I’m not surprised that this video blames “men” for the reason more men are single nowadays without looking at the outrageous demands women make and the appalling behavior modern women display.
Sometimes it would be nice for women to make much more of an effort in starting a relationship; it gets tiring always being the one making an effort. They rarely start a conversation; rarely give a clear sign they're interested, often drift off and don't keep a conversation going, don't bring up going to do something, often want to keep talking and talking online before doing something and it fizzles out or they move on to other guys in their DMs, don't initiate a first kiss, and usually don't initiate whoopy when in a relationship. A submissive woman is a good thing, sure, but they're often overly passive.

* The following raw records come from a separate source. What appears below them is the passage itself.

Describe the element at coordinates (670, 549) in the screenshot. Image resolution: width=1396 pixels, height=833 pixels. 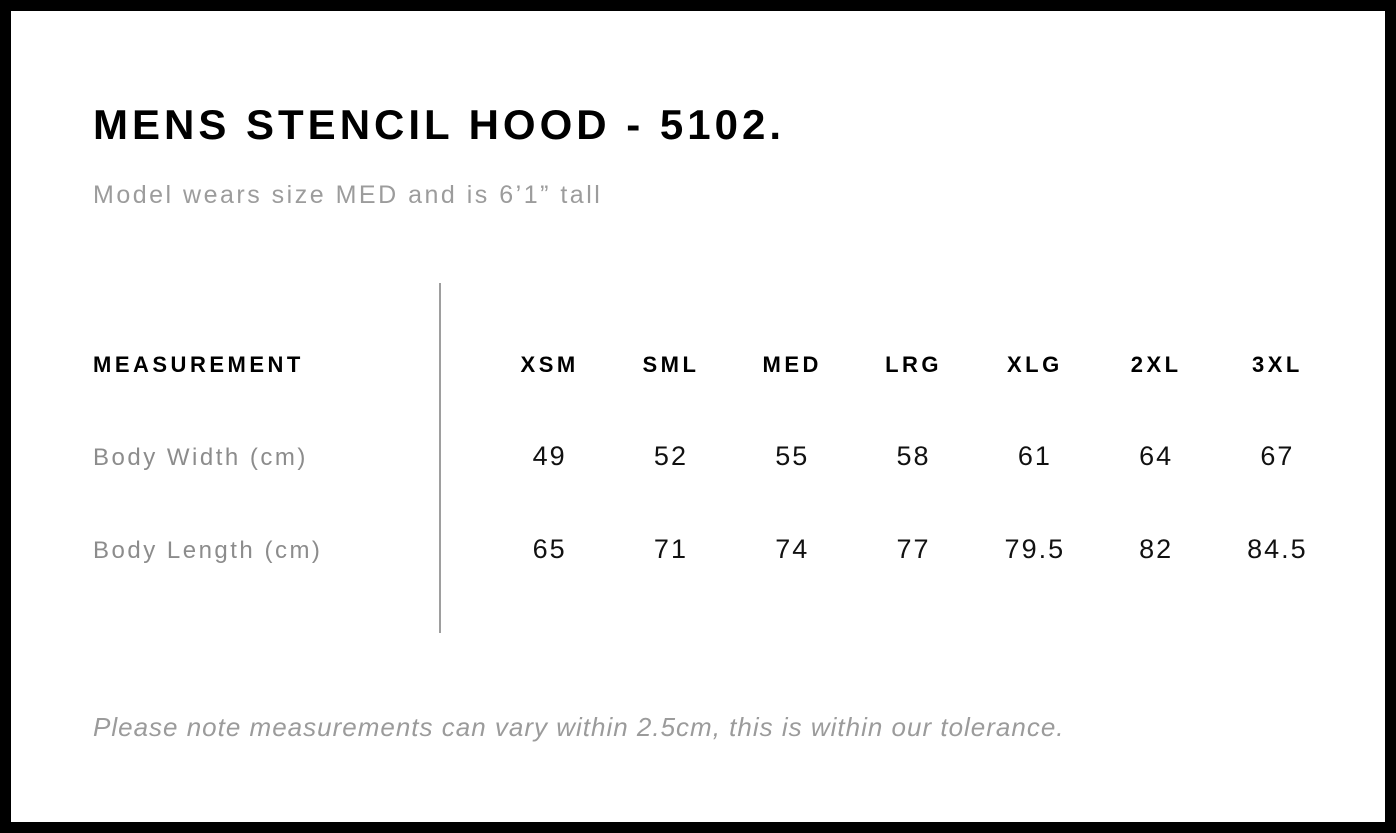
I see `cell-body-length-sml: 71` at that location.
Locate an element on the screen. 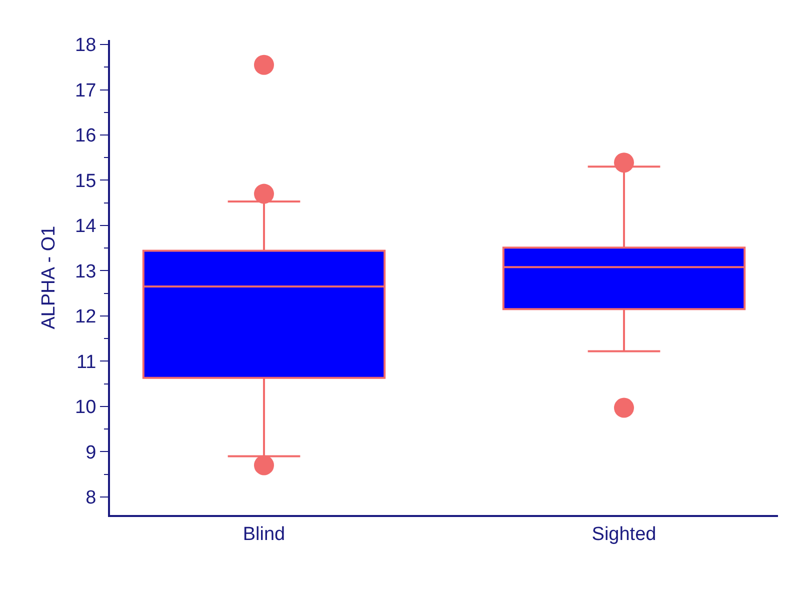 This screenshot has width=800, height=602. y-tick-label: 18 is located at coordinates (86, 46).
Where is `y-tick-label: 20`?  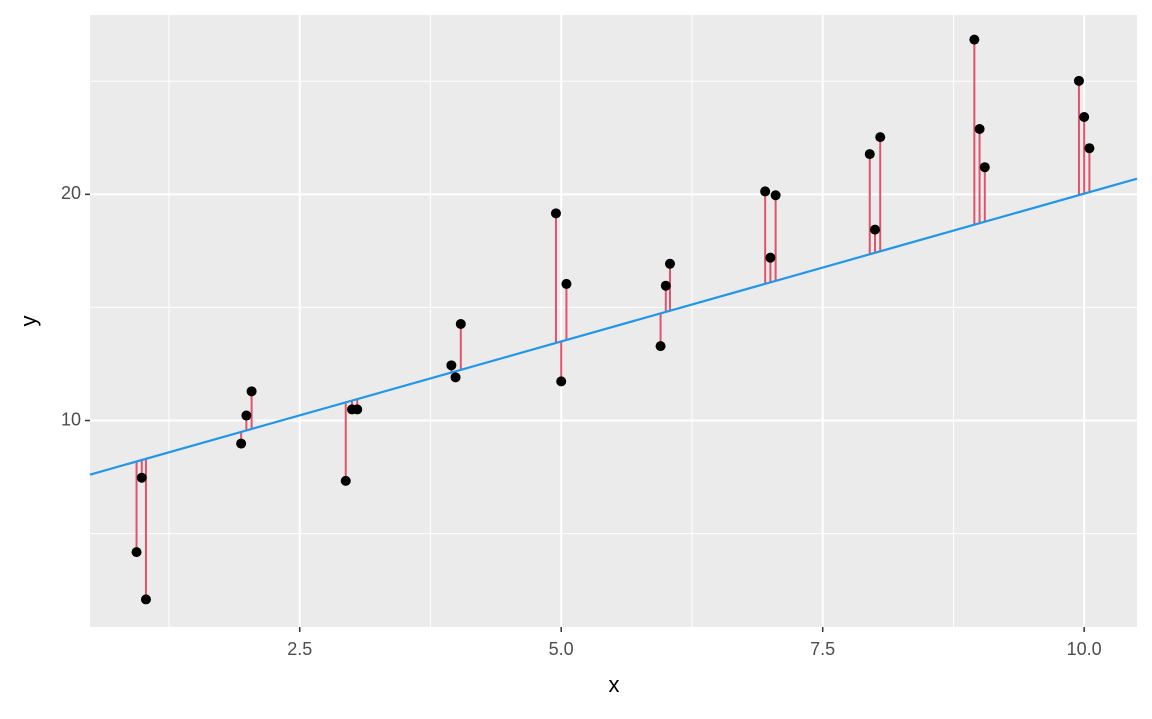
y-tick-label: 20 is located at coordinates (71, 193).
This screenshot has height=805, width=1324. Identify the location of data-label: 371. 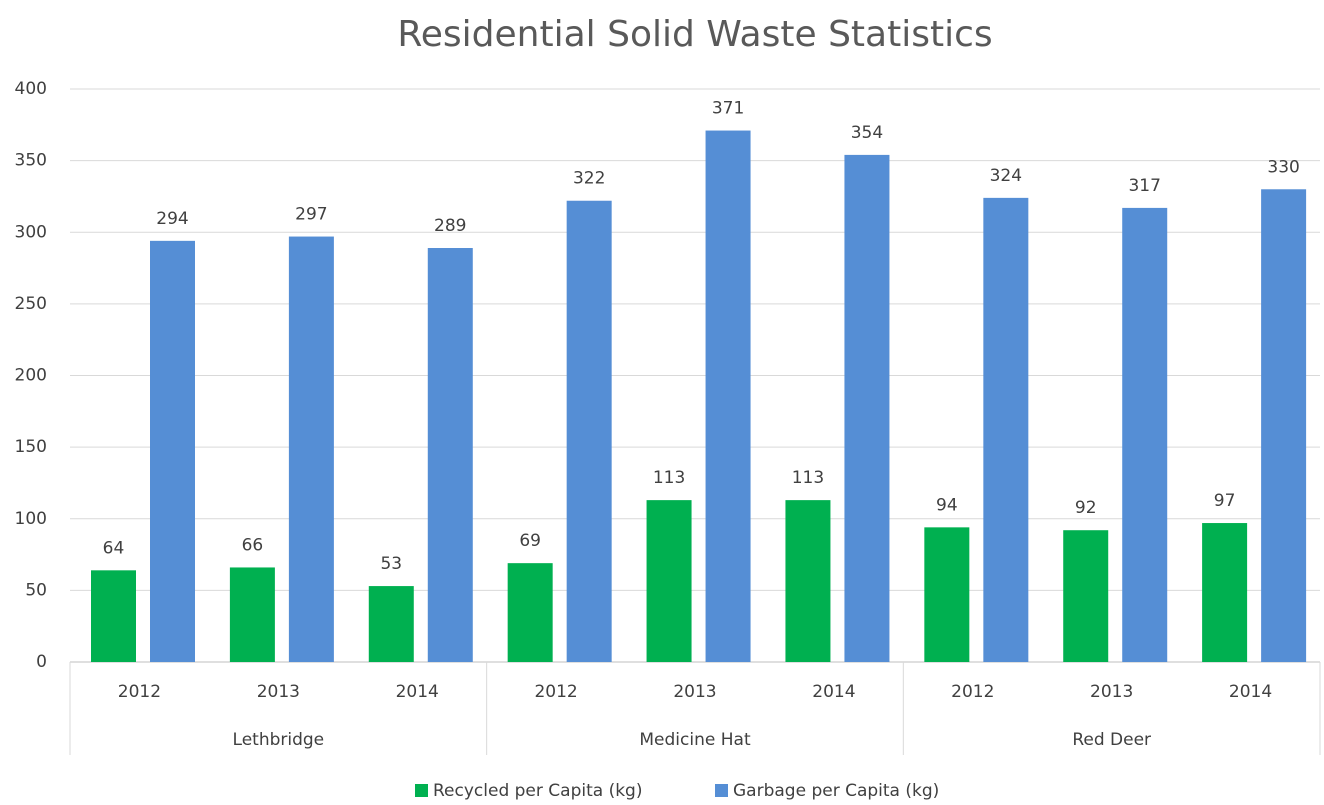
(728, 109).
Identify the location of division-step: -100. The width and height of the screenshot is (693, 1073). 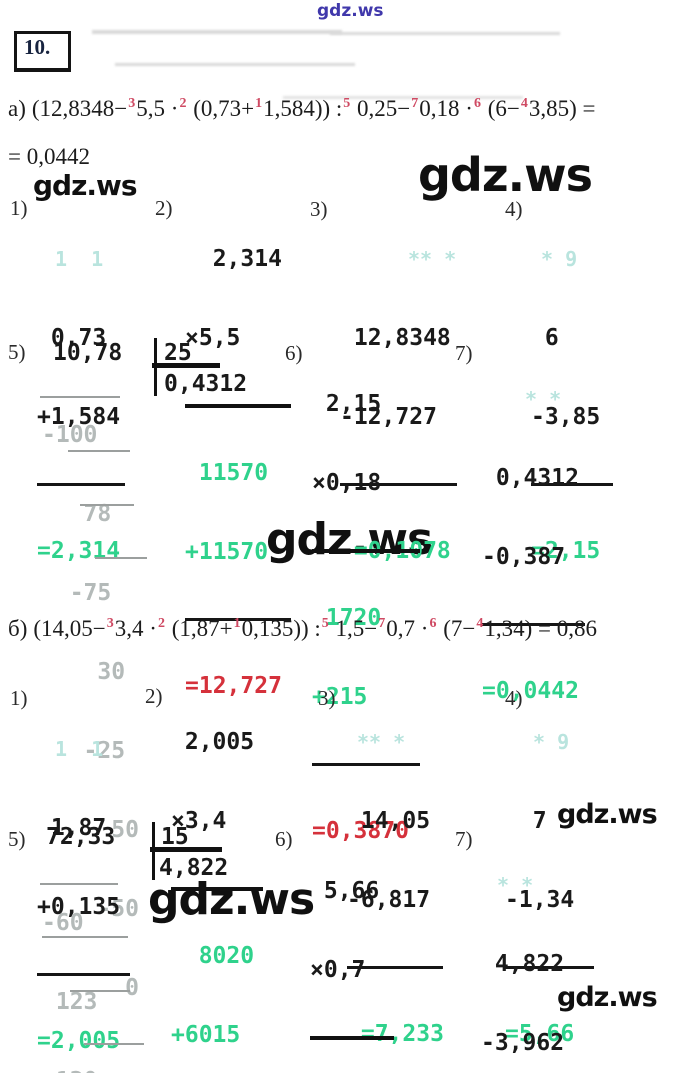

Have you become a French maid or something since your last video? lol I think many men in this day and age are put off by the fact that men are very confused. Feminism seems to have shifted the perception that traditional masculine attributes are in fact negative 'toxic masculinity'. Men now do not know whether to hold a door for a lady or whether they will be accused of being patronizing as women are capable of opening doors all on their own. When it comes down to all of the reasons you have given all stem from feminist perversions of society. Women have become used to the idea that they can have everything without taking any responsibility for their own actions. A far more traditional approach to proper gender roles and responsibilities would reduce an awful lot of confusion in society.
It's not hating women. It's hating what has been done to marriage as an institution where you can leave anytime you feel like it without honoring the commitment you made. Also the idea that men are all evil just turns me off of American women. Women who sleep around and have about 20 body count is a turn off too. I could look past that if no fault divorce was destroyed but its not. I'm not going to want to get married to women who hate me off the bat and i'm not going to get married when she gets half the assets upfront if she feels like she is bored. The last issue is why would i get married to a woman who wants me to build a life before she shows up. That type of woman will take half just because she is bored.
Relationships with women more often than not are a pita, and I have heard more than one guy say "women are mean", my relationship with a girl I thought was the "right one" ended after 10 yrs and one child even though we agreed to stay together. I was 42 then, I'm now 64 and only dated once since that relationship ended and decided it just wasn't worth the trouble. It seems like It's a lot worse "out there" nowadays.
Shyness is a huge obstacle to meeting new people, especially when you're an introvert. But finding common interests - eg, sports, walking, theatre and spending time in those things can help.